Task objective: Count the lines in the material below that contain the string "agent", treating uppercase and lowercase as different, and reply with the number alone.

Dataset extract:

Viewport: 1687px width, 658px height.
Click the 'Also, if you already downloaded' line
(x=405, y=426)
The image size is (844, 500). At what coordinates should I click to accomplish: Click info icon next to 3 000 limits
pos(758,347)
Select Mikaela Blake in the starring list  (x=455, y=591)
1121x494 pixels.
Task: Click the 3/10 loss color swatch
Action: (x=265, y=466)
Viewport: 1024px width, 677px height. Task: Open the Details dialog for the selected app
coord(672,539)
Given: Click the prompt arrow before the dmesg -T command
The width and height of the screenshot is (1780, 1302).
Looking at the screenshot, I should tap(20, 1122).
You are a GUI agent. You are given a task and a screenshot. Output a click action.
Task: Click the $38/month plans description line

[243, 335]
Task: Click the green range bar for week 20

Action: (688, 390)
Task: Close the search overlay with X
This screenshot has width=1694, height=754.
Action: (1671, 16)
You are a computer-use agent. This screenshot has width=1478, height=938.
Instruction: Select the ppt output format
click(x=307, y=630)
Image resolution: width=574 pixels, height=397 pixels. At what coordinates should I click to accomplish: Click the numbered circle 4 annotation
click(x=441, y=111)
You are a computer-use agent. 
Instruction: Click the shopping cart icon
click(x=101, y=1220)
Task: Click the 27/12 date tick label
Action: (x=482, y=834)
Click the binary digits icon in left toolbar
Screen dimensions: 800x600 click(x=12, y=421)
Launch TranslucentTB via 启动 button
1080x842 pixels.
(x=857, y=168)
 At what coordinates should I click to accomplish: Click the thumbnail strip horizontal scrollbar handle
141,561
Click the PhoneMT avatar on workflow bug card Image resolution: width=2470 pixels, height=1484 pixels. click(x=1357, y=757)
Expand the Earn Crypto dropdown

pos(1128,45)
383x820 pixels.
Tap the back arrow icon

Solution to this exercise: 3